Showing posts with label being scared. Show all posts
Showing posts with label being scared. Show all posts

Thursday, August 29, 2013

Missa in Angustiis

CHIP OF WISDOM:

Proverbs 30, Verses 2 & 3:

"I am too stupid even to call myself a human being!  
I cannot understand man, let alone God."

---

CHIPPED WISDOM:

Orson Welles once said, "I don't pray because I don't want to bore God".  I guess I feel kind of the same way.  I suppose, in some sort of perverted, disorganized and unfortunate way, these blog posts could be construed as a type of prayer.  Something is created, if you want to be kind and call it that, and it is sent out, maybe sent up.  Prayers are pleas, right?  They're missives intended to be heard, if not heeded.  

Hear us, O Lord.  We beseech you and so forth.  

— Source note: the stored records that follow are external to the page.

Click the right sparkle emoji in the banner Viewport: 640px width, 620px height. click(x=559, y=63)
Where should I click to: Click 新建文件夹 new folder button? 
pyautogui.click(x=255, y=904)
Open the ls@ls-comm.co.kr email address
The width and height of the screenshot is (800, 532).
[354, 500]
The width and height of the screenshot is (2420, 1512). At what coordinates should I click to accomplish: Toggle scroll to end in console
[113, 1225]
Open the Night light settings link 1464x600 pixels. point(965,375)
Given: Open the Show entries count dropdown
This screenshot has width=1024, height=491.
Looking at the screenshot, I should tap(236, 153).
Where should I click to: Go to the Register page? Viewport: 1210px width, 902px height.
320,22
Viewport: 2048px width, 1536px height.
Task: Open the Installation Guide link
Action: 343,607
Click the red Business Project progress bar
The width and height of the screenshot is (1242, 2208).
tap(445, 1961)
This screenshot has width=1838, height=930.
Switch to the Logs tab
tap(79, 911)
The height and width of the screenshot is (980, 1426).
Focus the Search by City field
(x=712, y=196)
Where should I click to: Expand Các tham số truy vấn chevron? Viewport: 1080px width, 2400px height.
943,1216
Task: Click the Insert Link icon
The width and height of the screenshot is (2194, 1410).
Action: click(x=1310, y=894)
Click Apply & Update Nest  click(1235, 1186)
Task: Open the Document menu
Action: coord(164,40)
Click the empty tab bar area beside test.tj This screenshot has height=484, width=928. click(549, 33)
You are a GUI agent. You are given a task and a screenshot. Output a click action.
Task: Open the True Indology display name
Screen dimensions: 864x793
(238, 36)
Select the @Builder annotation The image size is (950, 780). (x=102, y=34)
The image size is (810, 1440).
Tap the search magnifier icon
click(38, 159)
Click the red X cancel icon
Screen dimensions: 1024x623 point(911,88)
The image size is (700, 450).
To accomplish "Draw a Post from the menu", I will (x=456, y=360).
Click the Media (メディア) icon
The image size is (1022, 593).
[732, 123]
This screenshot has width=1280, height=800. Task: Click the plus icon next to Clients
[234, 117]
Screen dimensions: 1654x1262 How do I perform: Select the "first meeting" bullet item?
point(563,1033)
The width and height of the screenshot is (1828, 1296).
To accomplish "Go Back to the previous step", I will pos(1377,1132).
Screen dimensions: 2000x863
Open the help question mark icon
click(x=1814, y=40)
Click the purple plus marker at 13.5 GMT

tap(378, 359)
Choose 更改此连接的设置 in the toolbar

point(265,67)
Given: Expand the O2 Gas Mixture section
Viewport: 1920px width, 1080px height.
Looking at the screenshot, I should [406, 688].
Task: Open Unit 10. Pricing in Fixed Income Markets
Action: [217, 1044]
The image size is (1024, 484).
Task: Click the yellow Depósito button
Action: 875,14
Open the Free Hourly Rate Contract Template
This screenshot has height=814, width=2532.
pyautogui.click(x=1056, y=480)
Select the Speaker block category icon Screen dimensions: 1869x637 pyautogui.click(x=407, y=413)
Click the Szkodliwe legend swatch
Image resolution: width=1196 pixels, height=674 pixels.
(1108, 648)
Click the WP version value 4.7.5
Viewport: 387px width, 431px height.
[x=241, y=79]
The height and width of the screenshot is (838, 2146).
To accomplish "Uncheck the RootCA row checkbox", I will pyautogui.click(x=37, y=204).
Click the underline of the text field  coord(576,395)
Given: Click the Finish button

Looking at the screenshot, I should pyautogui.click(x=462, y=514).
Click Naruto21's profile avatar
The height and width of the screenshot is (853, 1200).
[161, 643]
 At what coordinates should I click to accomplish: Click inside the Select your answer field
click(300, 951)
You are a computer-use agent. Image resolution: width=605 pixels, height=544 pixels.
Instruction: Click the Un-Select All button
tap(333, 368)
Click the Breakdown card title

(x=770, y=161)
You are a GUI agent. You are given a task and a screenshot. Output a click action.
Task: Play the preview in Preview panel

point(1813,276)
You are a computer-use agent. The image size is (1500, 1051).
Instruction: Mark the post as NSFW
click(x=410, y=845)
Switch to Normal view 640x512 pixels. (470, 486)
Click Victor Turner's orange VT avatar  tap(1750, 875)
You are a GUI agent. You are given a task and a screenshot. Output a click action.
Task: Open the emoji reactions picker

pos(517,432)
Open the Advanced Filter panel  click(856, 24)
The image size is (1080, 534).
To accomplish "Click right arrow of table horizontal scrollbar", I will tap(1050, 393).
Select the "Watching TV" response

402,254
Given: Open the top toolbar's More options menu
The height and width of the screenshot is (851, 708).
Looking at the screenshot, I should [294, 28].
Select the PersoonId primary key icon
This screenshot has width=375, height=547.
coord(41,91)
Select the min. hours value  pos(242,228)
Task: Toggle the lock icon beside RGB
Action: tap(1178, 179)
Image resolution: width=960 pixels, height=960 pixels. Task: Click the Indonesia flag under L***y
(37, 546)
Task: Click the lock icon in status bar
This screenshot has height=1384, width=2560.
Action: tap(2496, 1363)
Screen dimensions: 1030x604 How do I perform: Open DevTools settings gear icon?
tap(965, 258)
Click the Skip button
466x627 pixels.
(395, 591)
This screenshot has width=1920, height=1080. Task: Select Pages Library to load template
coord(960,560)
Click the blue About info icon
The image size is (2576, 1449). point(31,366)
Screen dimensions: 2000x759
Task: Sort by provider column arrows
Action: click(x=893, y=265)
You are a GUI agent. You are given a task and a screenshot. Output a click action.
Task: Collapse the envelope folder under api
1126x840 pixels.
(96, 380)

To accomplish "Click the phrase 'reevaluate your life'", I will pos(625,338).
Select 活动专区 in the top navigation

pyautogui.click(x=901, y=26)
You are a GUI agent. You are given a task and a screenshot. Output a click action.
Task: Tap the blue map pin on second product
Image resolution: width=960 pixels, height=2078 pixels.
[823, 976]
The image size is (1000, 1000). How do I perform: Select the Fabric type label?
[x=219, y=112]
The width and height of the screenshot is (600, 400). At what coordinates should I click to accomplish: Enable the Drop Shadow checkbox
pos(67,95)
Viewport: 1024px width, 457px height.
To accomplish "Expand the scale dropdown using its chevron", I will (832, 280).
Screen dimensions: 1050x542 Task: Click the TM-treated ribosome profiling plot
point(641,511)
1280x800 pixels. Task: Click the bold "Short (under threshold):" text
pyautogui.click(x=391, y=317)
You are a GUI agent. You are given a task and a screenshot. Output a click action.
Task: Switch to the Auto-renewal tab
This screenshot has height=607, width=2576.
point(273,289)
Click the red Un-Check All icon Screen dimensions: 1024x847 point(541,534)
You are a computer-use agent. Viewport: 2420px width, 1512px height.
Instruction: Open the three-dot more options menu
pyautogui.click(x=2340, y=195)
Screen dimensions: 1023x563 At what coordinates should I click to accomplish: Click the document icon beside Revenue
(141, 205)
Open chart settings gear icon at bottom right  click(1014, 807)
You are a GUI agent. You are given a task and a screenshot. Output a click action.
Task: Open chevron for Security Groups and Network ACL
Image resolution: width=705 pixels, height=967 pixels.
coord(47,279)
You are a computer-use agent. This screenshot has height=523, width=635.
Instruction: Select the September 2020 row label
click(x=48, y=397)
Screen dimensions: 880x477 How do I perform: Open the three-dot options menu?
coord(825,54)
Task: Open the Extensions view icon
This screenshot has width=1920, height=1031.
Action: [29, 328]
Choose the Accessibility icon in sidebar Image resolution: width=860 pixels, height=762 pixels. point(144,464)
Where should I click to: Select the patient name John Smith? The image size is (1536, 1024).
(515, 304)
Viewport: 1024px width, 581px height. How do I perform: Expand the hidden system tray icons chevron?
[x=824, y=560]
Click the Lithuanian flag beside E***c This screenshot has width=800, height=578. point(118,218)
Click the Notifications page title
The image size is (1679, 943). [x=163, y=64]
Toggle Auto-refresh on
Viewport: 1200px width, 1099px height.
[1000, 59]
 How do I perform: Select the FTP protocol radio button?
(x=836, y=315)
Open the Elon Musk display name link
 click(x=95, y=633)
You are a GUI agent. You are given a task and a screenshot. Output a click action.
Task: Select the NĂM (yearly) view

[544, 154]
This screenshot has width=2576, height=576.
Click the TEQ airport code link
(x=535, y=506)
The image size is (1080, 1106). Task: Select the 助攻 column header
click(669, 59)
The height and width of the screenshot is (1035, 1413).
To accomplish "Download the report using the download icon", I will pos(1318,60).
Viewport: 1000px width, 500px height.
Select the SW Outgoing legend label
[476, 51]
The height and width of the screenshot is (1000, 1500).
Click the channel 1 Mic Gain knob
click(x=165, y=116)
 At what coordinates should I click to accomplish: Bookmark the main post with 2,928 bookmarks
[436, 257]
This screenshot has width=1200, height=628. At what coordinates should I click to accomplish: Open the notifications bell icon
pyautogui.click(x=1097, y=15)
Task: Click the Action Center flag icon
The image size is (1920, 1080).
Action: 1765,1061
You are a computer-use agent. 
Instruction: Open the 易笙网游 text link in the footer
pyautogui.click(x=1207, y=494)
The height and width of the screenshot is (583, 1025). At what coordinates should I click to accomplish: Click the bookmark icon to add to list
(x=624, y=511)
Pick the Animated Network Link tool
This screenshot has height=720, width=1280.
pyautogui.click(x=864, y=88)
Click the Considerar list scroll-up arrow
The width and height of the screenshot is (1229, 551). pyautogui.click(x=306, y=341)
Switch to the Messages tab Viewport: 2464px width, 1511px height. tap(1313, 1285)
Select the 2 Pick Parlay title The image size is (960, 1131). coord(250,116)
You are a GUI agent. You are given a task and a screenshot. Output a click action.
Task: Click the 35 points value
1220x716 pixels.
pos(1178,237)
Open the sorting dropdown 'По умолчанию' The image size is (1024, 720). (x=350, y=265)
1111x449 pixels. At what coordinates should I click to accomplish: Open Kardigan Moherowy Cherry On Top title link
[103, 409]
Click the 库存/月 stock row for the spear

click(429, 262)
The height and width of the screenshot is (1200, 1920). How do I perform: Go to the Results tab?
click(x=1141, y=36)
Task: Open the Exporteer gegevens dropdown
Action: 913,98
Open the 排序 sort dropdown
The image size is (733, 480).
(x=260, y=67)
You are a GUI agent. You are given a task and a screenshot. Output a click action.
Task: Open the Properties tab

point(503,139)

I'm doing the same thing, if artlessly so.  Hear me, O Best Beloved.  I beseech you and so forth. 

Whether we're secular or pious, we've been sending things out, and maybe up, for a very long time.  Whether it's been psychotic scribblings on walls or Haydn's "Lord Nelson Mass", a tumultuous and terrifying play about Vietnam by David Rabe, whether it's an Excel spreadsheet on a deadline or a whistleblowing expose of greed or incompetence or worse-- it's all prayer.  Every raspy, erotic exhalation and every turn signal and each creak of the rocking chair and each diaper change.  Every cough and every tear.  

Every, every minute.

And I suppose that's why people think they need religion because, without it, we don't know what the fuck we're doing.  We're like fumbling with buttons in the dark.  We're too stupid even to call ourselves human beings.  We're lazy and scared and there's a mess on the desk and dog shit out back and twins tenuously asleep in the next room and everything is precarious and we're all holding it in or holding back or waiting for the next thing.  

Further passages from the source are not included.